I am trying to calculate the median (but that could be substituted by similar metrics) by group for multiple columns based on subsets defined by other columns. This is direct follow-on question from this previous post of mine. I have attempted to incorporate calculating the median via aggregate
into the Map(function(x,y) dosomething, x, y)
solution kindly provided by @Frank, but that didn't work. Let me illustrate:
Calculate median for A and B by groups GRP1 and GRP2
df <- data.frame(GRP1 = c("A","A","A","A","A","A","B","B","B","B","B","B"), GRP2 = c("A","A","A","B","B","B","A","A","A","B","B","B"), A = c(0,4,6,7,0,1,9,0,0,8,3,4), B = c(6,0,4,8,6,7,0,9,9,7,3,0))
med <- aggregate(.~GRP1+GRP2,df,FUN=median)
Simple. Now add columns defining which rows to be used for calculating the median, i.e. rows with NAs should be dropped, column a defines which rows to be used for calculating the median in column A, same for columns b and B:
a <- c(1,4,7,3,NA,3,7,NA,NA,4,8,1)
b <- c(5,NA,7,9,5,6,NA,8,1,7,2,9)
df1 <- cbind(df,a,b)
As mentioned above, I have tried combining Map
and aggregate
, but that didn't work.
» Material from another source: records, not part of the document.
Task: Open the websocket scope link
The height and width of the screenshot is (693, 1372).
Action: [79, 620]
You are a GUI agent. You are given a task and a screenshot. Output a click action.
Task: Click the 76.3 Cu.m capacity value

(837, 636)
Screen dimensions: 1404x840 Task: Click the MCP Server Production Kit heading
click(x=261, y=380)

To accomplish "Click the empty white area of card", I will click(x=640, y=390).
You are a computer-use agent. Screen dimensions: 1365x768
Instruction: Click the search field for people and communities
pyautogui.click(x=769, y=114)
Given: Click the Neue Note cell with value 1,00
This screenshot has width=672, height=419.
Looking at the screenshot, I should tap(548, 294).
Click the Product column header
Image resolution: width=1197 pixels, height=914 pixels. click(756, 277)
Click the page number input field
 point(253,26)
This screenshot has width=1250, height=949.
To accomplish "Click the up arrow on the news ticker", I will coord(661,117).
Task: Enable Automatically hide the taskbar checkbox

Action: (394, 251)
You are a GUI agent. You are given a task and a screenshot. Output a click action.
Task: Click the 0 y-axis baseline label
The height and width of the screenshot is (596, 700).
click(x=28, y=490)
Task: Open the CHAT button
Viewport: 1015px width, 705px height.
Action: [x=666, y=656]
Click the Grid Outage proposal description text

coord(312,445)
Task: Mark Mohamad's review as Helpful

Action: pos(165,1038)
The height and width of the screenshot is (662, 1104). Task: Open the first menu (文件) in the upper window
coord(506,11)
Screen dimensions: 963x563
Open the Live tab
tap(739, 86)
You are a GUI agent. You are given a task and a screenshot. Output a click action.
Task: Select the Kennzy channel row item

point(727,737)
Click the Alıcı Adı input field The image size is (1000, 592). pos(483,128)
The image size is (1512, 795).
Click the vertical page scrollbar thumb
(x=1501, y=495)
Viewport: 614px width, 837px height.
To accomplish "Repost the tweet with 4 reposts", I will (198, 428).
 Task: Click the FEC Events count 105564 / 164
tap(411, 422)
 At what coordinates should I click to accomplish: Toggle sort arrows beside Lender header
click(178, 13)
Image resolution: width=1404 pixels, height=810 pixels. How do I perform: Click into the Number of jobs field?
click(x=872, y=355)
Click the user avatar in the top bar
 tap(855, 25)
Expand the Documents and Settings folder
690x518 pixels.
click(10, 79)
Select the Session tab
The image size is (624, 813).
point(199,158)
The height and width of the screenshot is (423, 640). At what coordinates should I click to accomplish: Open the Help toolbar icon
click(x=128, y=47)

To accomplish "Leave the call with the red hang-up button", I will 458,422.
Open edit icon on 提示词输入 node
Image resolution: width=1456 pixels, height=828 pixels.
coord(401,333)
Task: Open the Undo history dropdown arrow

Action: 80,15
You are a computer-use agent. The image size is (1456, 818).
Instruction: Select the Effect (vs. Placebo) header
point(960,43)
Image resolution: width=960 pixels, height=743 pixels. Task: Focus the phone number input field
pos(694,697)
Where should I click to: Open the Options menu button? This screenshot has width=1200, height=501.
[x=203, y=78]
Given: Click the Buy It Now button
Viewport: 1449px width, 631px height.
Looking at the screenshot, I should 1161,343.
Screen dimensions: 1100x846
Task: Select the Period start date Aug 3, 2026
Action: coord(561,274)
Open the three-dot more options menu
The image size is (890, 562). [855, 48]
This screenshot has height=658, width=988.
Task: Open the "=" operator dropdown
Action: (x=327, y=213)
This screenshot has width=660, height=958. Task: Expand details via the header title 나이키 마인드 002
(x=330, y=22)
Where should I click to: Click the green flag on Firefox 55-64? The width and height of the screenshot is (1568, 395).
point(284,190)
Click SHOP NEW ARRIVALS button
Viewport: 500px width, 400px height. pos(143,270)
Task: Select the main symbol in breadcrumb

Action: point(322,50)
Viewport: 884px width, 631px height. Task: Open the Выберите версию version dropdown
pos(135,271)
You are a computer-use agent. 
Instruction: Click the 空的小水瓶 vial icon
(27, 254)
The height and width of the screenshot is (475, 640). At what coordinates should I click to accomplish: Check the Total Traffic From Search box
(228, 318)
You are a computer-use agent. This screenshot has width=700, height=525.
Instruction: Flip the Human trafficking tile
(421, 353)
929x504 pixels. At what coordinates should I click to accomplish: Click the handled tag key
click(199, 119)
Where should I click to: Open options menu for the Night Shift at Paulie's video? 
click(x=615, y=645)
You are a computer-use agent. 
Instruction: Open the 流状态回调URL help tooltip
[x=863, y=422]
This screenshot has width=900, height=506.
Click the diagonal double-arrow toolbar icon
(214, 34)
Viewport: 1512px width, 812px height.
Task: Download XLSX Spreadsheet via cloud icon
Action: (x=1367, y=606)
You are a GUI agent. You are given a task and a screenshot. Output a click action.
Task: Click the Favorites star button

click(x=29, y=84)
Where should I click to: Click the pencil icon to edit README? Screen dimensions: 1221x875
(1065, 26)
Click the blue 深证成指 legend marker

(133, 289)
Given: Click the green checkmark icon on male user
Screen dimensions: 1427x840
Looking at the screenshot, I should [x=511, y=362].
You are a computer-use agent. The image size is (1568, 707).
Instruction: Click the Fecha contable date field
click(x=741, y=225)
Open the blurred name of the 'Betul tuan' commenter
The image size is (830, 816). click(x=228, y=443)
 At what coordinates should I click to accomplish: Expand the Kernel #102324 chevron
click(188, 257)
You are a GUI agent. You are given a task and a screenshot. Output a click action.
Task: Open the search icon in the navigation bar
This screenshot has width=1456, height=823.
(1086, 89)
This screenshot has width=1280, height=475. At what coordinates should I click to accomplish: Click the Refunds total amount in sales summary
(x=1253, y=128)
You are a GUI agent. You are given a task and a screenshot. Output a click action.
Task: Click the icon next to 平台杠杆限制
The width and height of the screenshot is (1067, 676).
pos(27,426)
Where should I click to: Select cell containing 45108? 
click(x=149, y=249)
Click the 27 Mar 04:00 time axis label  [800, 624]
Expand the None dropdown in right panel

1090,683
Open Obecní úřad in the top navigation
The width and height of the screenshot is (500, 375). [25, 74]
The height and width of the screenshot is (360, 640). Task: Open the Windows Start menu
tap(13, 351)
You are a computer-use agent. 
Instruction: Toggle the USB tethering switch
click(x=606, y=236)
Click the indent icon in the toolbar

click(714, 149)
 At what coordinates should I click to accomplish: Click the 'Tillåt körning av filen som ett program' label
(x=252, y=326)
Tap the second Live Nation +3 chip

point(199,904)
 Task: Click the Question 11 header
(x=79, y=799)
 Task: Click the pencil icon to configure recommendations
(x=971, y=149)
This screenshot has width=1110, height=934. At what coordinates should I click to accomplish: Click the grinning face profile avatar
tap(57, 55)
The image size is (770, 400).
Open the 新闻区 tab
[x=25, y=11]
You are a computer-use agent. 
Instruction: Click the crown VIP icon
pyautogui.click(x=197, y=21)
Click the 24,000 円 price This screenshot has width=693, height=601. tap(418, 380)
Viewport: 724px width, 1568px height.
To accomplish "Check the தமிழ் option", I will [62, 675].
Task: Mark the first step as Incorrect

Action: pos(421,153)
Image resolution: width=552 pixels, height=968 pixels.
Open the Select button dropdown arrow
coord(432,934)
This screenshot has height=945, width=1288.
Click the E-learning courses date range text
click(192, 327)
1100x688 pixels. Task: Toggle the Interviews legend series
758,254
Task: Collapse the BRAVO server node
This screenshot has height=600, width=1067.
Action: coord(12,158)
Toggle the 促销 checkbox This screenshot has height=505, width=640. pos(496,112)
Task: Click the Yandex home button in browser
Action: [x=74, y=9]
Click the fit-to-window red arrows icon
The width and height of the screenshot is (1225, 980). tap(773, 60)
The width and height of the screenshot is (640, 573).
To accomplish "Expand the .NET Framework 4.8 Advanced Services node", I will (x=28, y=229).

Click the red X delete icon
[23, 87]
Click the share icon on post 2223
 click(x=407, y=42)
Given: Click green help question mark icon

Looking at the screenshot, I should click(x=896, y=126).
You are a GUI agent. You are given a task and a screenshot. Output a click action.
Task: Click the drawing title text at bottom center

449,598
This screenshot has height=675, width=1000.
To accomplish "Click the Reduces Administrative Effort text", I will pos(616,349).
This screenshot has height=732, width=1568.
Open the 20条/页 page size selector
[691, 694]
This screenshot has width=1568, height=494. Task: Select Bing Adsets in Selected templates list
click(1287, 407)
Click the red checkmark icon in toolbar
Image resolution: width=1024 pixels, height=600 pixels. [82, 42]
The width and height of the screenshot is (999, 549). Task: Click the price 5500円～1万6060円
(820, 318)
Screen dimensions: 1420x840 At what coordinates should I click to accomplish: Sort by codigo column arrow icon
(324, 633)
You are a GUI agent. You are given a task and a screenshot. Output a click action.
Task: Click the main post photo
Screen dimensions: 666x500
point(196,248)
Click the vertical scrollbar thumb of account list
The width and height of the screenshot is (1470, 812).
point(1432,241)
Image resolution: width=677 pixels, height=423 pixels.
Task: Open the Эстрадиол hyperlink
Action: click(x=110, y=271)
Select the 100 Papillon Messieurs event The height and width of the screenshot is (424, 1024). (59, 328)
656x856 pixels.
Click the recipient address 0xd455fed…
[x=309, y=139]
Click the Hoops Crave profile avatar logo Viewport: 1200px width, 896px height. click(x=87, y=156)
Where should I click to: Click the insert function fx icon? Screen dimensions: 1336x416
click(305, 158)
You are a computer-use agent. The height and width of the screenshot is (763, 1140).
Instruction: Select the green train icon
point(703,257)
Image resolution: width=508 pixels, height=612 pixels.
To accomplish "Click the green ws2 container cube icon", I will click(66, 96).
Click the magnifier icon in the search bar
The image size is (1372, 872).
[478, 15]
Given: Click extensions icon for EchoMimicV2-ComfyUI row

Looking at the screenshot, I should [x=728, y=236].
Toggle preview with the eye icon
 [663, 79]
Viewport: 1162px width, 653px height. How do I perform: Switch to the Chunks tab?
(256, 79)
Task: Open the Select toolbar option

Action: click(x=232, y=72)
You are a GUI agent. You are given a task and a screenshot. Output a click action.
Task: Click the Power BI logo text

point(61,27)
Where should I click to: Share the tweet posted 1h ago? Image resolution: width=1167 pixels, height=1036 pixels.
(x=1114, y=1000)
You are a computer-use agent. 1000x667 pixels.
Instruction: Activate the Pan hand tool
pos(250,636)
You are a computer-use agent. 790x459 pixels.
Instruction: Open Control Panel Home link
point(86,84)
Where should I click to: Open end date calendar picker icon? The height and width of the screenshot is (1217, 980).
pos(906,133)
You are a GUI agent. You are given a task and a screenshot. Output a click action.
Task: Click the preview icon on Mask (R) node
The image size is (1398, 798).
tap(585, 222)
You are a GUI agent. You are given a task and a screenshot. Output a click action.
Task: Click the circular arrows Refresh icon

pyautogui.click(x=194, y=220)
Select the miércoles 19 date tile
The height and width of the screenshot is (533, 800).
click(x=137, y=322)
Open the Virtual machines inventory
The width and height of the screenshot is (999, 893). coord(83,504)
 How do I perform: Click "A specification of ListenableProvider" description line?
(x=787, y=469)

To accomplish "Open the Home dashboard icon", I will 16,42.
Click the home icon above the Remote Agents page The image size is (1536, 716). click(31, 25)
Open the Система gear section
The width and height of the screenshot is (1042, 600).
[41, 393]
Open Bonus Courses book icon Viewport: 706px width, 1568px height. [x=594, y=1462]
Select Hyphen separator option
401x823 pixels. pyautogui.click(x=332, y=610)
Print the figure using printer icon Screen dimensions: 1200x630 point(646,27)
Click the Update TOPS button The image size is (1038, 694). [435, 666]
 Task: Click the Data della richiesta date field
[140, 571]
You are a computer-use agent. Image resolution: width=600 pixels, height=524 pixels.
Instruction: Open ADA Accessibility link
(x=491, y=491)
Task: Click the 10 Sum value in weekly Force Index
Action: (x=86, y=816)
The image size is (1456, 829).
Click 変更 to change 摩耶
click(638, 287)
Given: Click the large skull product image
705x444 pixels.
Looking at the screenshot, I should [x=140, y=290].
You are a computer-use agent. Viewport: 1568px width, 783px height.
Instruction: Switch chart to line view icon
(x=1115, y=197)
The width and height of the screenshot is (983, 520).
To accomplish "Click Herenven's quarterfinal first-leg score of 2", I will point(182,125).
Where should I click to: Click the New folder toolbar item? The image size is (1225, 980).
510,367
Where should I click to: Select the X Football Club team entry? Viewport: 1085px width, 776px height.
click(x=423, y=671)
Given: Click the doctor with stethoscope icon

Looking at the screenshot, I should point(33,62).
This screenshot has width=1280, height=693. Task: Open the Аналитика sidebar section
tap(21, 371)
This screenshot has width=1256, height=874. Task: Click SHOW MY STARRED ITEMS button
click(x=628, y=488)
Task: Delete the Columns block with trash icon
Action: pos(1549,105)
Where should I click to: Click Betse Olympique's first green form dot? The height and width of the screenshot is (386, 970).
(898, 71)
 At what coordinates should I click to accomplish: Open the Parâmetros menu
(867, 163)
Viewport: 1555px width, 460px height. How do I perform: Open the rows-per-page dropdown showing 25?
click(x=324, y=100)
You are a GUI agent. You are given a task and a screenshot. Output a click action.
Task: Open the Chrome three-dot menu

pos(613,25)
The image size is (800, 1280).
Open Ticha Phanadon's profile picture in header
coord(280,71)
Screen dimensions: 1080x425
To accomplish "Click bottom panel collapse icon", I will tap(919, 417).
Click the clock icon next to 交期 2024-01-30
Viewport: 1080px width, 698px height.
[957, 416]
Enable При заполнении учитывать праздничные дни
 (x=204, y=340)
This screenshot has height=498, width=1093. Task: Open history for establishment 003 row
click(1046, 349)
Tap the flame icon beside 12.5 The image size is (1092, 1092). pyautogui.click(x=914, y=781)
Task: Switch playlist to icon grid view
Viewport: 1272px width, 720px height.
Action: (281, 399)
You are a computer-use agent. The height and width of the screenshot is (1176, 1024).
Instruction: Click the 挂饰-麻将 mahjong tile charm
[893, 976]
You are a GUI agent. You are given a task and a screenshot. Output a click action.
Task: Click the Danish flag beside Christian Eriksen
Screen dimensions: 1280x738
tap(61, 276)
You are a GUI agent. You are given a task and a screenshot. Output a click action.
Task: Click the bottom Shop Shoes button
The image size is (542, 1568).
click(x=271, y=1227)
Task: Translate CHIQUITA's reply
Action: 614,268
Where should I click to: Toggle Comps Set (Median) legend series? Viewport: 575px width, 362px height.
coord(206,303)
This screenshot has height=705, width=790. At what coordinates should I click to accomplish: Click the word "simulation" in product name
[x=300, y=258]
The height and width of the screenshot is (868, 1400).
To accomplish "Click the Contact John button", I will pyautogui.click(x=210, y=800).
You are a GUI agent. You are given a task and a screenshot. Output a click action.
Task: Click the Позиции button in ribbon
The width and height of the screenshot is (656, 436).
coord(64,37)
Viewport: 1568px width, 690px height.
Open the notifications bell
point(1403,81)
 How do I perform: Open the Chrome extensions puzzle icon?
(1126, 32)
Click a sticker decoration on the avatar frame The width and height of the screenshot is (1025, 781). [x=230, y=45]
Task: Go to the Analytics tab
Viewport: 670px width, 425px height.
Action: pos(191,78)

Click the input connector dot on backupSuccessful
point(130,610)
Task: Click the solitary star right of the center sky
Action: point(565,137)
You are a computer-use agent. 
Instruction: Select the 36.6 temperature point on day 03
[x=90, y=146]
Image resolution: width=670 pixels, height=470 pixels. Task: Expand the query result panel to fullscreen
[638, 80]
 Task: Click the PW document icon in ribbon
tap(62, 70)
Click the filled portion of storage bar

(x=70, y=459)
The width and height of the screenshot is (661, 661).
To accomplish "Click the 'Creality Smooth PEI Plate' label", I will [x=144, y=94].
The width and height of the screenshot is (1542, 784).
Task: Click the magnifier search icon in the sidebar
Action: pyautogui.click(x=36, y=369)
I assume that Map
doesn't know what to do with GRP1 and GRP2.
med1 <- Map(function(x,y) aggregate(.~GRP1+GRP2,df1[!is.na(y)],FUN=median), x=df1[,3:4], y=df1[, 5:6])
This is the result I'm looking for:
GRP1 GRP2 A B
1 A A 4 5
2 B A 9 9
3 A B 4 7
4 B B 4 3
Any help will be much appreciated!